Task instructions ->
**a)** Translate this sentence from the PHP array order post into Spanish: "My expectation is that the second array should be identical to the first."
**b)** Extend the PHP array order post from the last line shown.

Passage to read ->
<<<<

PHP Array Order – Another reason why php sucks
I can’t come up with words to describe this:
#!/usr/bin/php
$array1 = Array( 'a', 'b', 'c');
$array2[2] = 'c';
$array2[1] = 'b';
$array2[0] = 'a';
var_dump($array1);
var_dump($array2);
results in:
array(3) {
[0]=>
string(1) "a"
[1]=>
string(1) "b"
[2]=>
string(1) "c"
}
array(3) {
[2]=>
string(1) "c"
[1]=>
string(1) "b"
[0]=>
string(1) "a"
}
My expectation is that the second array should be identical to the first. It should ignore the order I put the elements in, because I’m adding them by index.
Of course, there is a solution to my problem! In typical PHP fashion, there is ksort.
#!/usr/bin/php
$array1 = Array( 'a', 'b', 'c');
$array2[2] = 'c';
$array2[1] = 'b';
$array2[0] = 'a';
var_dump($array1);
var_dump($array2);
ksort($array2);
var_dump($array2);
Gives me what I’m looking for:
array(3) {
[0]=>
string(1) "a"
[1]=>
string(1) "b"

>>>>

Dataset excerpt ->
<<<<

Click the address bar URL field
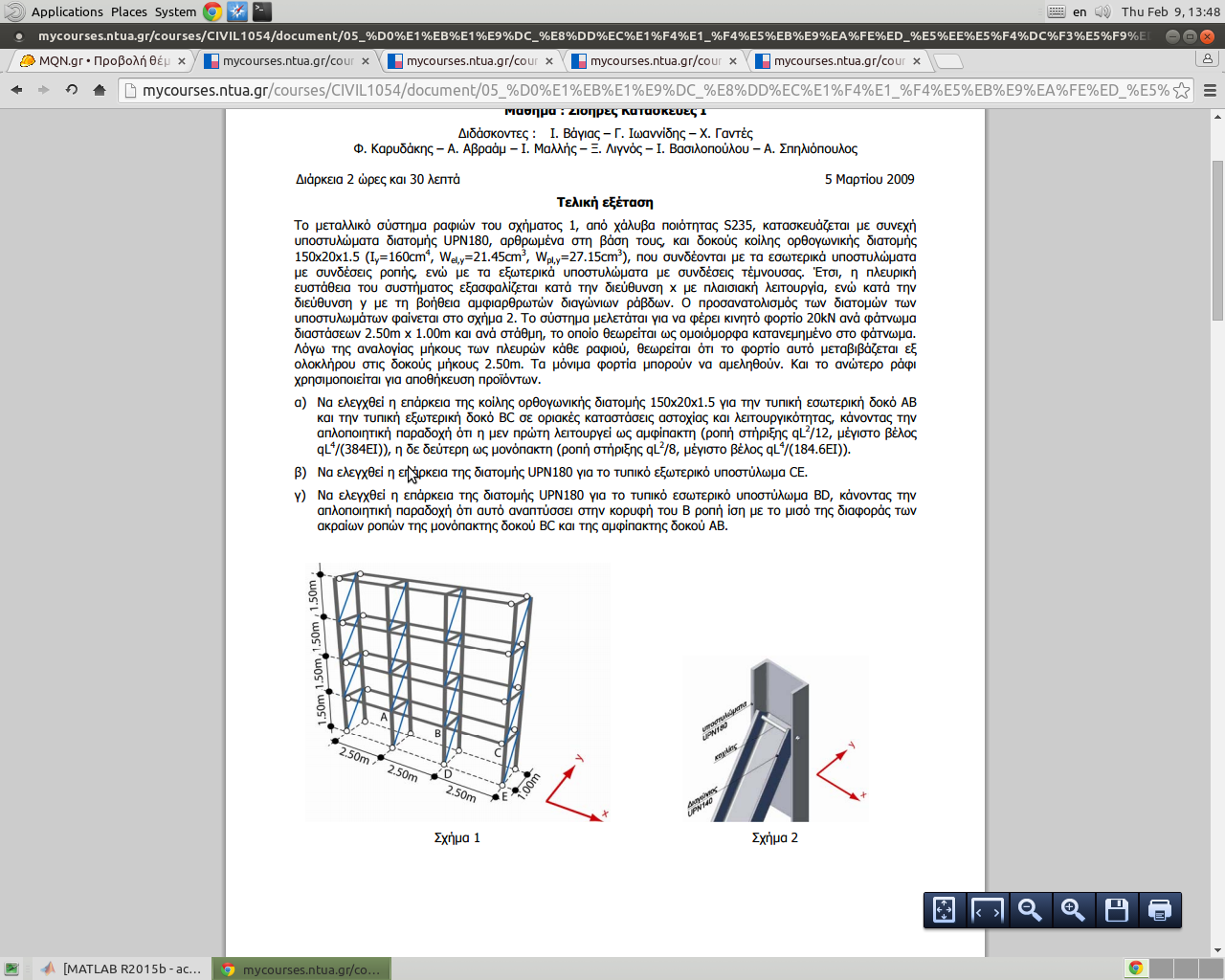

>>>>

Results for each task ->
**a)** Mi expectativa es que el segundo array debería ser idéntico al primero.

**b)**
[2]=>
string(1) "c"
}
array(3) {
[2]=>
string(1) "c"
[1]=>
string(1) "b"
[0]=>
string(1) "a"
}
array(3) {
[0]=>
string(1) "a"
[1]=>
string(1) "b"
[2]=>
string(1) "c"
}
I guess that’s the problem when you don’t have separate primitives for hash tables.
I’d say this has more to do with var_dump() than PHP being brain damaged. Not that there isn’t enough brain damage in PHP to argue for that, however.
May 24th, 2008 at 9:02 amActually, if you iterate through the array, it comes out in the c, b, a order. You’d get the same behavior using foreach(), but not for(;;).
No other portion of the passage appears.